I first read a response to it on one of the websites I faithfully follow, ChumpLady.com. Then I had to scurry over to The Paris Review’s website to read the original. And then put the author’s new book on my Amazon “must read” list.
The essay is about a woman who called off her wedding to a man who encouraged her to be self-effacing and to want less … less than she really needed.
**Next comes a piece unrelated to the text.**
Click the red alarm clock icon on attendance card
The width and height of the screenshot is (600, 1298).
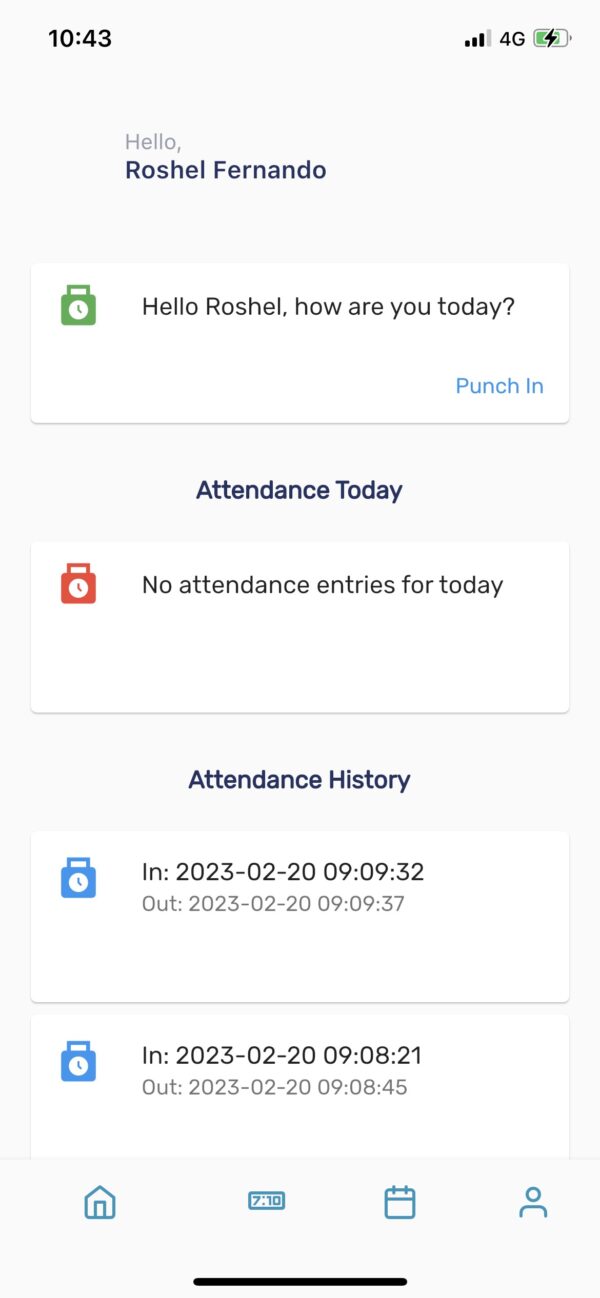tap(79, 584)
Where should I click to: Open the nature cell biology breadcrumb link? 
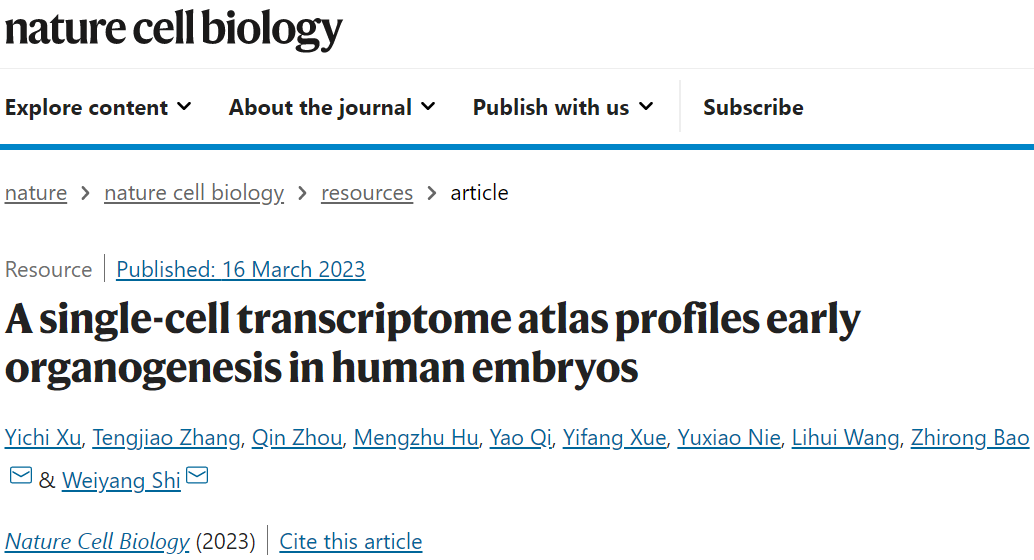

After cancelling the wedding, she went on a wild whooping crane research trip as fodder for future writing. It turned out to be therapeutic, warm and friendly, and a perfect place for reflection. She learned this: “It turns out, if you want to save a species, you don’t spend your time staring at the bird you want to save. You look at the things it relies on to live instead. You ask if there is enough to eat and drink. You ask if there is a safe place to sleep. Is there enough here to survive?”
People are like that too.
She also found an allegory:
“The Crane Wife” is a story from Japanese folklore. I found a copy in the reserve’s gift shop among the baseball caps and bumper stickers that said GIVE A WHOOP. In the story, there is a crane who tricks a man into thinking she is a woman so she can marry him. She loves him, but knows that he will not love her if she is a crane so she spends every night plucking out all of her feathers with her beak. She hopes that he will not see what she really is: a bird who must be cared for, a bird capable of flight, a creature, with creature needs. Every morning, the crane-wife is exhausted, but she is a woman again. To keep becoming a woman is so much self-erasing work. She never sleeps. She plucks out all her feathers, one by one.
I’ll leave you with this haunting quote:
“There are ways to be wounded and ways to survive those wounds, but no one can survive denying their own needs. To be a crane-wife is unsustainable.”